D.H Lawrence narrators, sources of knowledge, and the problem of coherence

 

Readers of D. H. Lawrence have long been intrigued by the quality and texture of his prose. Its complex fragmentation has elicited widespread comment; its linguistic challenges are critical commonplaces. As part of what remains to be done, I want to examine Lawrence's use of fictional narrators and to focus on two related problems that it creates: the problem of coherence and, below that, the problem of the text's sources of knowledge. Analysis of Lawrence's narrators reveals that problems of coherence can be traced to his use of various narrative voices, and that these various voices depend on assumptions about his sources of knowledge which require careful scrutiny. My aim is to look across the wide span of Lawrence's fiction; to identify a line of technical development; to situate that line within the context of published criticism, both theoretical and practical, occasionally challenging received critical views; and, finally, as I reconsider some central passages in the Lawrence canon, to reach fresh conclusions about narrative coherence, sources of knowledge, and Lawrence's narrators.

   This cluster of concepts has attracted extensive commentary, most of it designed to help readers understand Lawrence's characters and themes. Such understanding is not my purpose. Whereas Keith Sagar, Mark Spilka, and Stephen Miko regard Lawrence's narrators as vehicles of information or interpretation rather than as difficult constructs in the text, contemporary critics have located the sources of Lawrence's imaginative power in his highly developed intuitive and sensory equipment,(1) in his adaptation of the carnivalesque,(2) or in his ability to "transcode" experience,(3) and they have derived his conception of knowledge from biblical typology,(4) from Romantic poetry,(5) or from Aestheticism.(6) Diane Bonds understands this cluster of concepts as a narratological problem: but her deconstructive insights, though penetrating, are confined to the subversive features of Lawrence's texts.(7) The philosophical and narratological connections between narrators, knowledge, and coherence remain therefore to be defined. I anticipate that some of my distinctions may help to refine a critical method--rhetorical in origin, comparative in application--for negotiating the vexingly difficult bond between narrator and character.

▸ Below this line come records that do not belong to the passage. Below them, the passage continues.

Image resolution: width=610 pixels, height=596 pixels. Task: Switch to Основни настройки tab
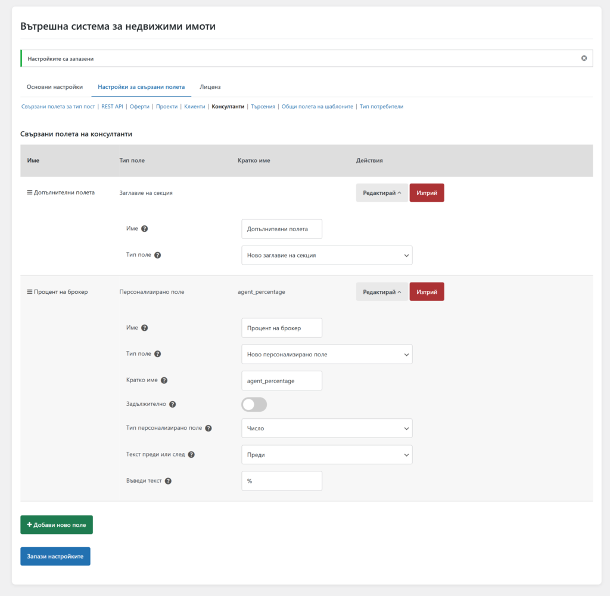(55, 87)
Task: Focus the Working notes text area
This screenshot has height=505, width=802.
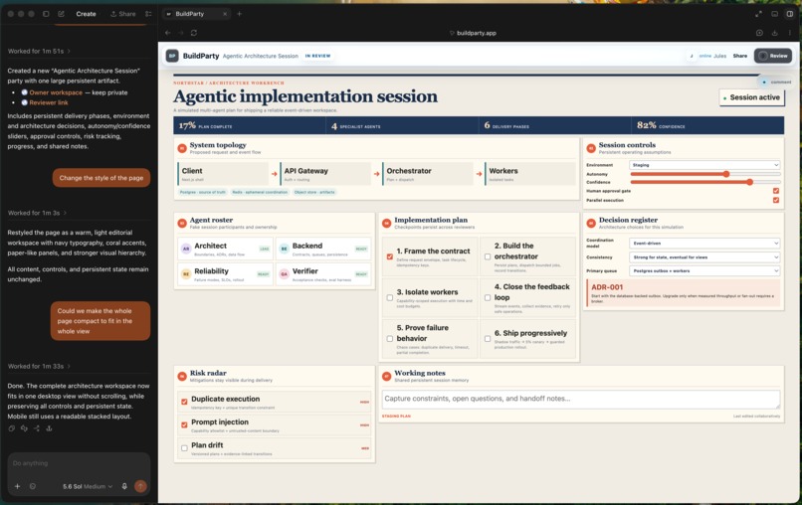Action: (581, 400)
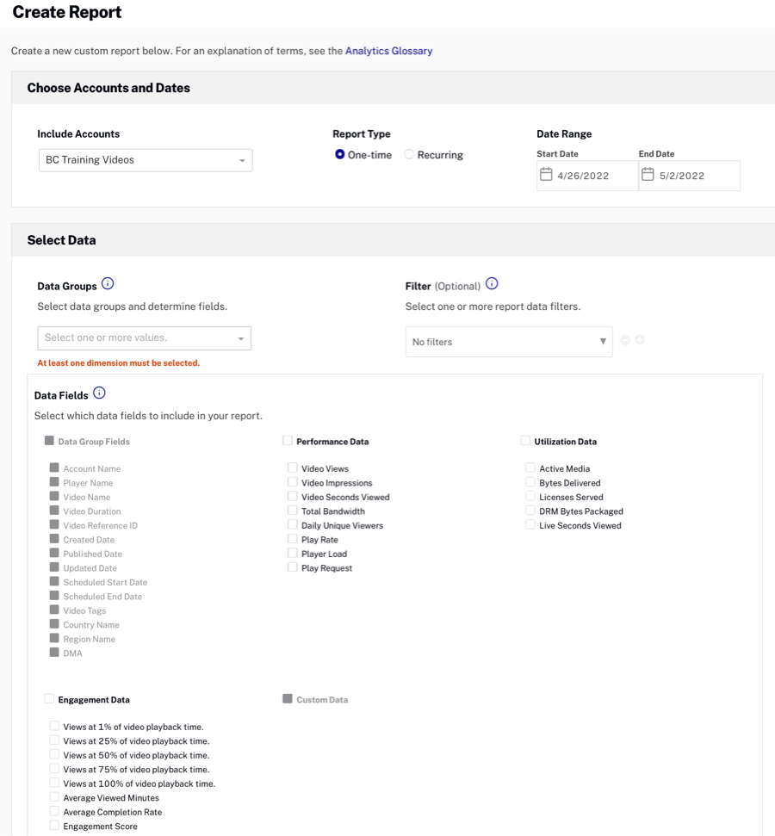Click the remove filter minus icon
775x836 pixels.
(x=625, y=340)
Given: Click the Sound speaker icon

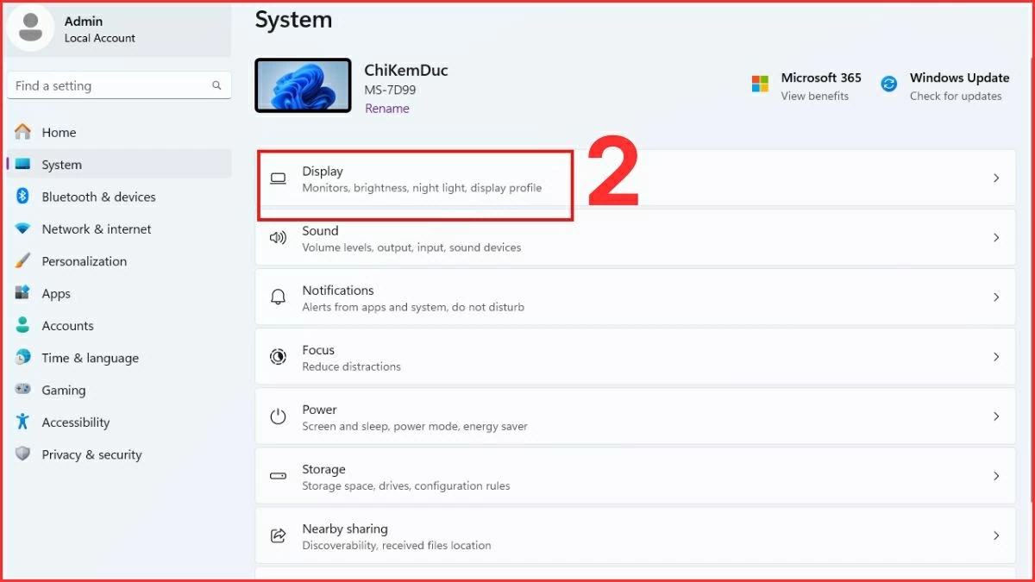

   Two related issues require at least preliminary comment. First, the notion of coherence as an aesthetic aim was beginning to be challenged by many early-Modernist writers. Marcel Proust, for example, analyzing Ruskin's criticism, wrote: "Apparently he moves at random from one idea to the next. But in truth the imagination which guides him follows his deepest inclinations, which impose on him a superior logic in spite of himself--so much so that, at the end, he finds he has obeyed a hidden plan which, when it is finally unveiled, imposes in retrospect a kind of order on the whole."(3) Such deeper patterns of coherence, lying below the level of conscious planning or structuring, reveal the structural components of intuition as they manifest themselves in narrative choices.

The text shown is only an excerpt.